First thank you very much for the extensive reply. Missing Value is solving my problem right now!
The second problem is in my dataset there are numeric columns and also string columns. I want to replace every string with “1” and I don’t want to touch numeric values yet. After I filled them I will normalize each column. Any thoughts?
I built something to replace all Strings with a constant 1 and then convert the columns to Integer and rejoin them with the original data. Not sure if there is a more elegant way…
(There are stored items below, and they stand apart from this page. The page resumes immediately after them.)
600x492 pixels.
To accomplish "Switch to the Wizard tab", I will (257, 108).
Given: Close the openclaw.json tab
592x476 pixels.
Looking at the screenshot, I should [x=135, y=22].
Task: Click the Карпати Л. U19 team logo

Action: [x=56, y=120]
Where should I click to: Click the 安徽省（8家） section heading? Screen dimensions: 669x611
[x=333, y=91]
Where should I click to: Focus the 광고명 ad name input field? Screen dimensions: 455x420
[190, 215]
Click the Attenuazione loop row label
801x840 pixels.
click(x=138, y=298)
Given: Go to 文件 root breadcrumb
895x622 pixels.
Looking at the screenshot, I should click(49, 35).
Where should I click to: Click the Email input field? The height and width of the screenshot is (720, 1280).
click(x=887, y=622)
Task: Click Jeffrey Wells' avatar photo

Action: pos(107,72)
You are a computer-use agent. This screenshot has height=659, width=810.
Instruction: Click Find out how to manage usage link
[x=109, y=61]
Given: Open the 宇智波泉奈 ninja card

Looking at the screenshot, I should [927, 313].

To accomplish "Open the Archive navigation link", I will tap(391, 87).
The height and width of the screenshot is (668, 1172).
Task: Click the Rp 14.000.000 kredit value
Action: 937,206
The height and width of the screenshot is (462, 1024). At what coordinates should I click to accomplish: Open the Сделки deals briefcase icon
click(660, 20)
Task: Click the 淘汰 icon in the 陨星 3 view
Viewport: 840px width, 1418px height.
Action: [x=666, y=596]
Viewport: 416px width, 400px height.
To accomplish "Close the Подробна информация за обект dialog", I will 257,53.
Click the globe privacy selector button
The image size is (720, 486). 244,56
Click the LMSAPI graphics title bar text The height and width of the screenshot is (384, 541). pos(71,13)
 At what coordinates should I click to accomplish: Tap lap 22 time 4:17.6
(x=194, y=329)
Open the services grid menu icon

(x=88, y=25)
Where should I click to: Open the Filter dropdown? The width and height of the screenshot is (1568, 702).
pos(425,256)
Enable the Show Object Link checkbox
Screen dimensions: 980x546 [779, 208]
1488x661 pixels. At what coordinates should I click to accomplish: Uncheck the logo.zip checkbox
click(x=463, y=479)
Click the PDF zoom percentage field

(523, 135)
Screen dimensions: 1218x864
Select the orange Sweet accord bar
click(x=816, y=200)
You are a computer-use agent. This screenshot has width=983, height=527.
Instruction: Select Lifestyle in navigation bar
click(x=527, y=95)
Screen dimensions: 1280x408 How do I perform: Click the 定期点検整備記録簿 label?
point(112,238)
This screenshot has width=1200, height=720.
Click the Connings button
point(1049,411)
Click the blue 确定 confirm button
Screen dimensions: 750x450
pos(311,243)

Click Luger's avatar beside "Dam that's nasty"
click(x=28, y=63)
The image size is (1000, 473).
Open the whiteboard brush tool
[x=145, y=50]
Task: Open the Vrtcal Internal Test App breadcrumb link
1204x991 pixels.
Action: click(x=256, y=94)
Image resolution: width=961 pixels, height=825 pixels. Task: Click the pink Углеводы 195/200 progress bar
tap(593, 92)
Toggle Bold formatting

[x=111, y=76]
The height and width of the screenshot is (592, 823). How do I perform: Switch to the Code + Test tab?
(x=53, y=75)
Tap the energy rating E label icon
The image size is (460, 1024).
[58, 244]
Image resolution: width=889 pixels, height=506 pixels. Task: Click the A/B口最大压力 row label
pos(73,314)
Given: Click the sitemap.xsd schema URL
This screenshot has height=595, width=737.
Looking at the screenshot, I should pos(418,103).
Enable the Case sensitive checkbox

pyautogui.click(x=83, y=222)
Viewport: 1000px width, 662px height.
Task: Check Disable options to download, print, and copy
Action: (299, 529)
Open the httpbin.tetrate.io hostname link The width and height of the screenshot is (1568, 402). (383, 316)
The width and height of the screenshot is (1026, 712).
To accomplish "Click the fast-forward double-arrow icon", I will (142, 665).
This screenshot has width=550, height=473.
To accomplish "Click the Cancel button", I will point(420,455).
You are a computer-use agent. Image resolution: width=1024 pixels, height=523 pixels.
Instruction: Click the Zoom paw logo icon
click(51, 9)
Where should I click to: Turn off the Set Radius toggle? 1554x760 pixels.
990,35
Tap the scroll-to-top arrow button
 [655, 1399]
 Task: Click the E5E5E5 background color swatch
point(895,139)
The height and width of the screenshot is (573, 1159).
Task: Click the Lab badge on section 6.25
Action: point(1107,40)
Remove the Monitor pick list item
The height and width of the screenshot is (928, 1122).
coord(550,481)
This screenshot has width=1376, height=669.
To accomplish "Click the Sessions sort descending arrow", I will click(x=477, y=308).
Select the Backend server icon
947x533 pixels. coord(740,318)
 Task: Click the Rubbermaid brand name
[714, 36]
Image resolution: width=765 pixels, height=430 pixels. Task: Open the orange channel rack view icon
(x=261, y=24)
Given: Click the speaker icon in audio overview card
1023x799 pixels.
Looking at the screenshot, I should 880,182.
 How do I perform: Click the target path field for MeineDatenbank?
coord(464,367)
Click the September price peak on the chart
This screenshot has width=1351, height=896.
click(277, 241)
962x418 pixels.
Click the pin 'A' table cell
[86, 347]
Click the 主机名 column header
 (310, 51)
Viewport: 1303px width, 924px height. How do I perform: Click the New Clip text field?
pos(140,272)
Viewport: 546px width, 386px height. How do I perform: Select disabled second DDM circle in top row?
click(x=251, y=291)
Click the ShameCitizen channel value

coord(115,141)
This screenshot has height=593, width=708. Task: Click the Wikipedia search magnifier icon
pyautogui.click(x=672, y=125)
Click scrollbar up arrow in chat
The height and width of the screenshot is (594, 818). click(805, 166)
I would advise against using these constant numbers in any model because they would not contain any valuable information and might confuse the model. Even if this manipulation makes the model simply ‘run’ in the first place. If you want to include your string variables I would recommend to look into one of the transformation strategies I mentioned before.
kn_example_replace_strings_with_1.knwf (62.0 KB)
Sorry to wake this topic up again.
About your workflow, @mlauber71
I’m interested to the Column Filter setting in the table row to variable loop.
How to set a “0” parameter of included_names in Flow Variables?
When I create a Column Filter node I just can’t see this “0” parameter shown here, and don’t know how to add this.
Thanks for your attention and help.
@qianyi the ‘secret’ is in providing a dummy column (“column1” in this case) that would then be controlled by a flow variable. You can specify as much flow variables as you have defined columns.
Thanks for your reply. @mlauber71
I have already added the column1, but sitll cann’t find the “0” parameter in flow variables - [include_names].
Is there any thing have to be set up particularly?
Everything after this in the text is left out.